Cluster headaches are one sided and severe. The most common types of pain, in order of decreasing frequency, are orbital, retro-orbital, temporal, supraorbital, and infraorbital. The headache may alternate sides between cluster periods or, rarely, within the same period. The pain is described as constant, boring, pressing, burning, or stabbing, and about 30% of patients describe throbbing or pulsating pain. Cluster headaches have a rapid onset, with peak intensity in 5 to 10 minutes, and usually a short duration of 30 to 45 minutes, although a minority of patients may have pain persisting up to 3 hours (rarely longer). During attacks, most patients prefer to walk, sit, kneel, stand, or jog in place. Many find it difficult to lie down, and they feel restless and agitated.

Autonomic symptoms are present in over 97% of cases.
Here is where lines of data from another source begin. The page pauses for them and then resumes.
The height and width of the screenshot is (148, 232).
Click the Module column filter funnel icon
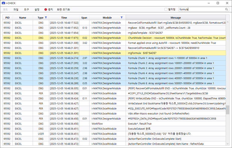click(x=122, y=18)
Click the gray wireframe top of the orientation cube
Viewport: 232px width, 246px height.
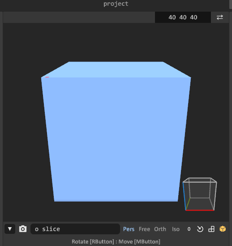pyautogui.click(x=200, y=180)
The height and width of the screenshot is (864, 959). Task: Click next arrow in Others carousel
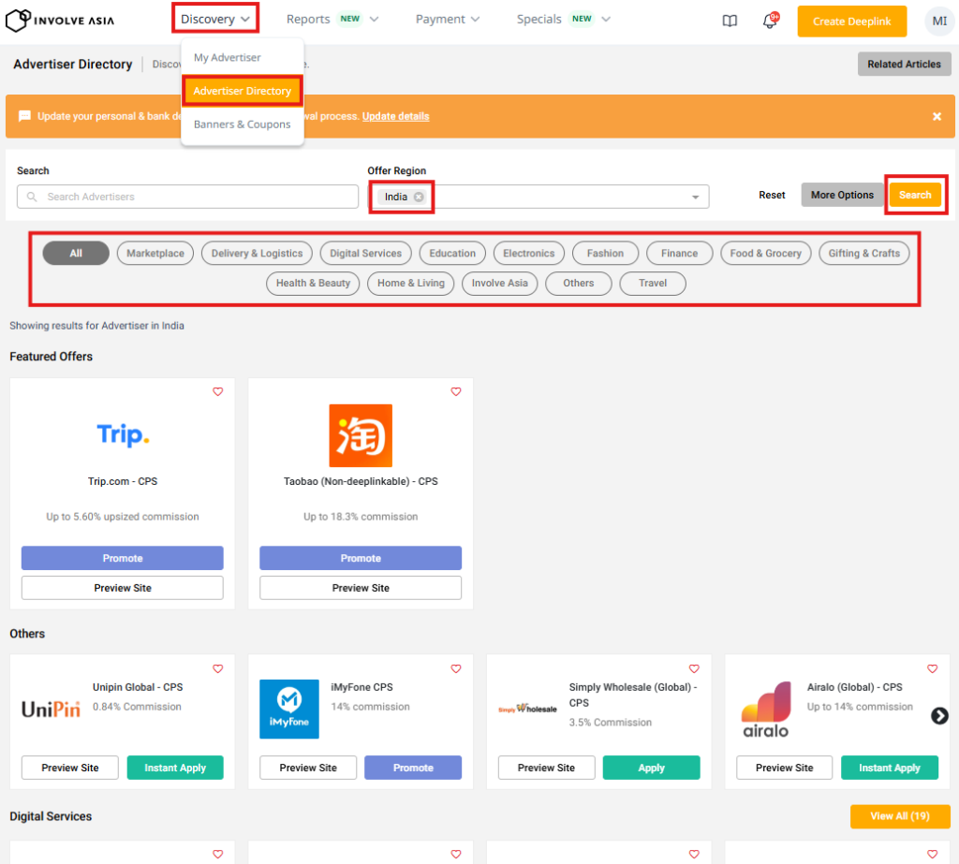(939, 716)
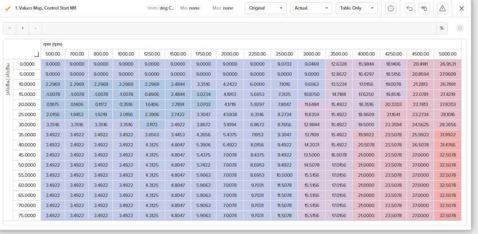This screenshot has width=478, height=234.
Task: Expand the Actual dropdown
Action: [311, 8]
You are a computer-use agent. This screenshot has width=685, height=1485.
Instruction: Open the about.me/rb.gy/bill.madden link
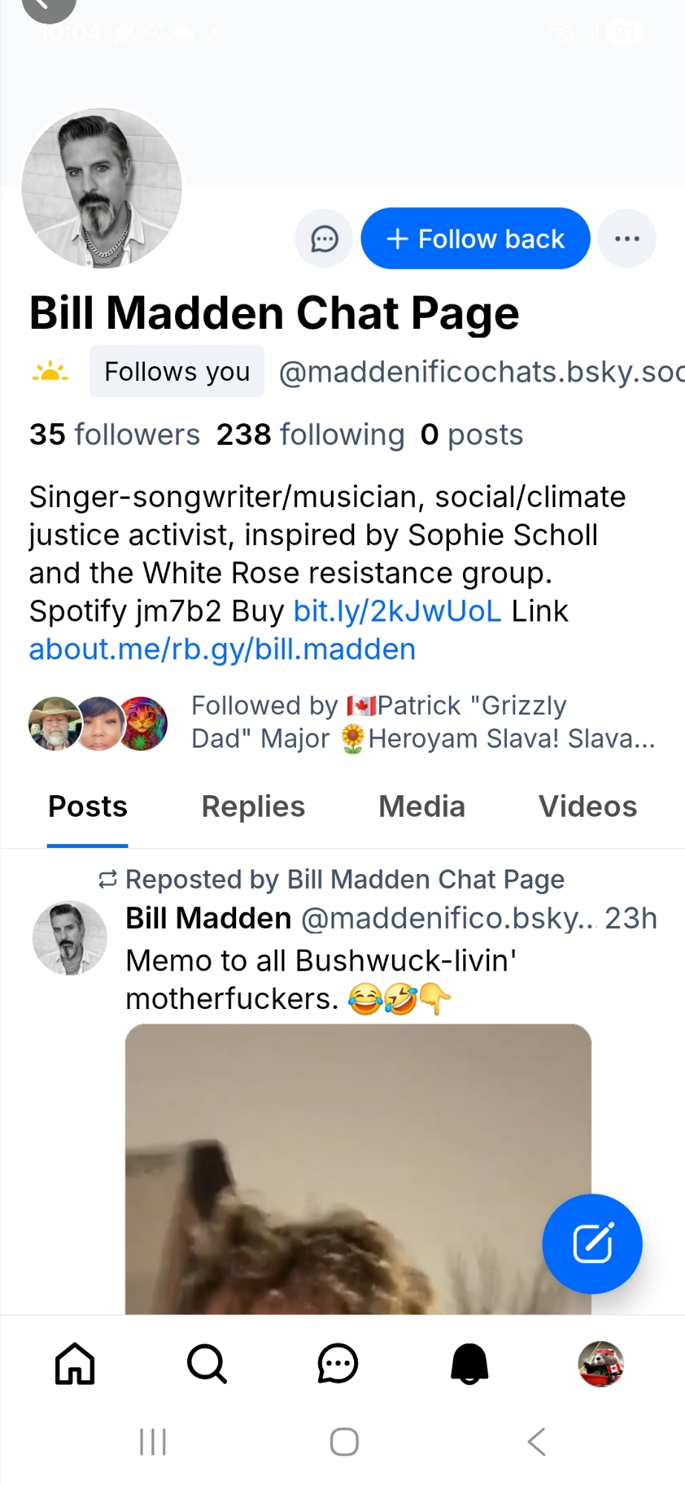pyautogui.click(x=222, y=650)
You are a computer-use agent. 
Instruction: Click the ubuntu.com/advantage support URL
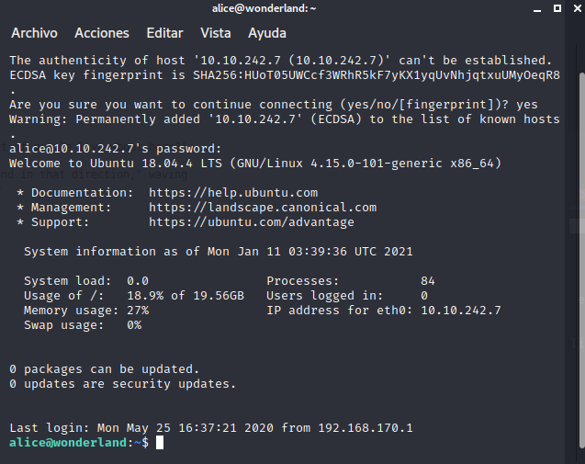pos(252,222)
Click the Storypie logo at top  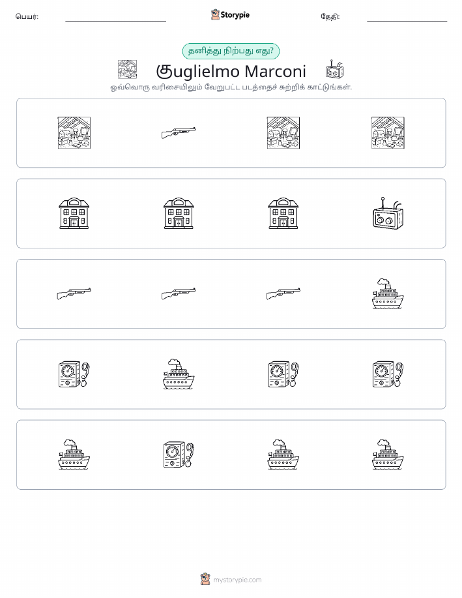[230, 15]
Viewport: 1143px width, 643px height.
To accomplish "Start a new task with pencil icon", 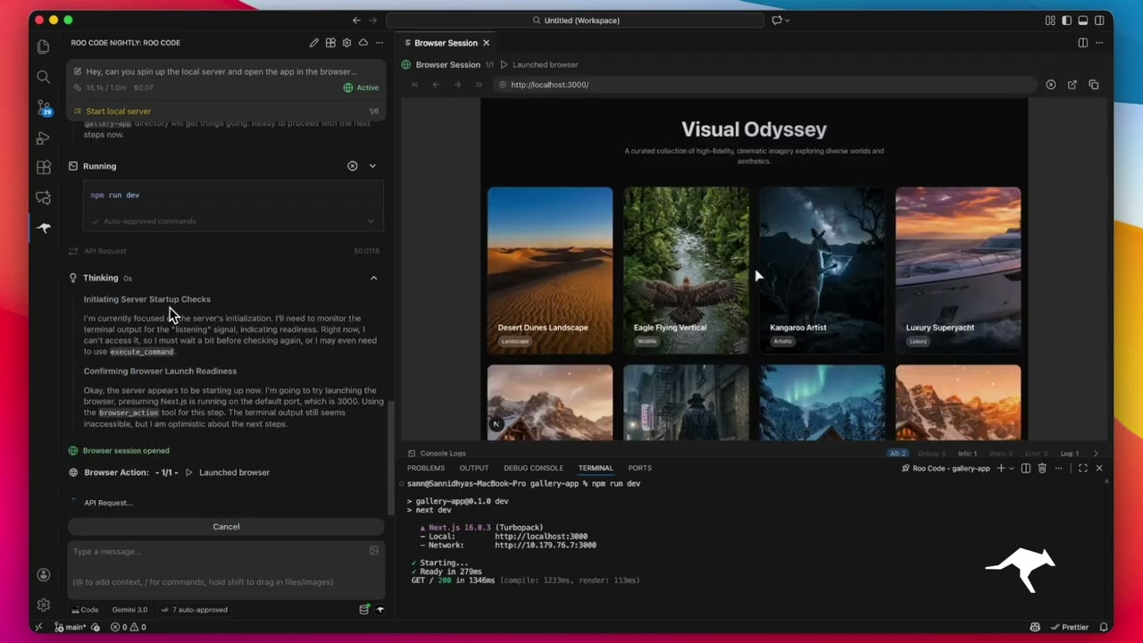I will pos(314,43).
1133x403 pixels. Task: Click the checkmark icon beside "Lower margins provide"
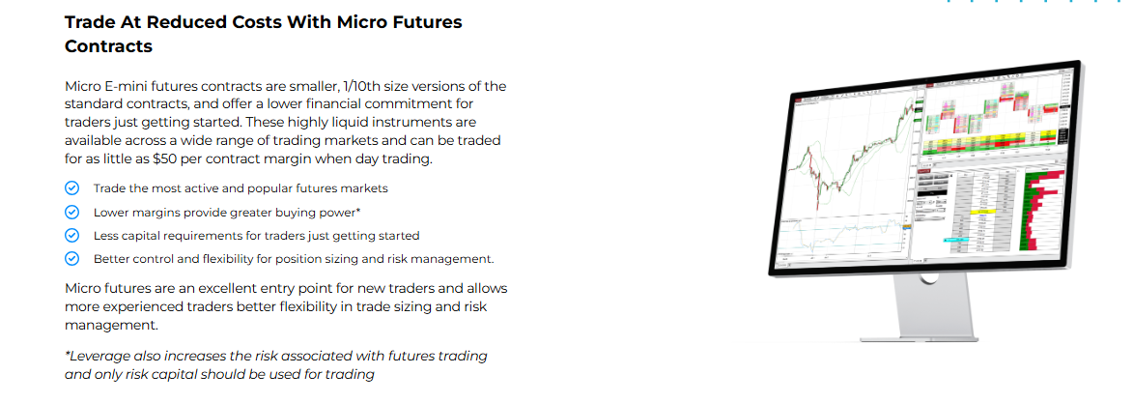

Lacrimation and conjunctival injection are each present in about 80% of cases, and ipsilateral nasal congestion or clear drainage is present in 75%.⁴⁴ A partial Horner syndrome with a slight ipsilateral ptosis or miosis or a combination of both is present in about 65% of cases and, in some patients, may persist between attacks in later stages of the disorder. Increased forehead sweating may occur in some patients during attacks. Erythema of the eyelid or a circumscribed area of the face or forehead may be present. Nausea and sensitivity to light and noise accompany the headache in some patients. An aura, usually visual, occasionally precedes the headache. Small quantities of alcohol, nitroglycerin, and histamine can trigger attacks during cluster periods but not during remission.

Diagnostic Testing

Cluster headaches can usually be diagnosed on the basis of the clinical criteria alone. Neuroimaging, preferably MRI, may be considered in cases with the following features: a pattern of clusterlike headache that does not conform to the clinical criteria; onset of cluster headache after age 40; a progressive pattern of headaches; chronic cluster headache; and any focal neurologic deficit other than Horner syndrome.

Symptomatic or secondary cluster headache can result from head trauma or iatrogenic trauma (e.g., orbital enucleation or dental extraction). A variety of pathologic conditions have been associated with clusterlike headaches, including arteriovenous malformations, aneurysms, sphenoid sinusitis, parasellar tumors, upper cervical cord meningioma and infarction, subdural hematoma, cerebral metastases, and temporal arteritis. These headaches are usually atypical in their lack of periodicity or response to medications or their accompaniment with abnormal neurologic signs.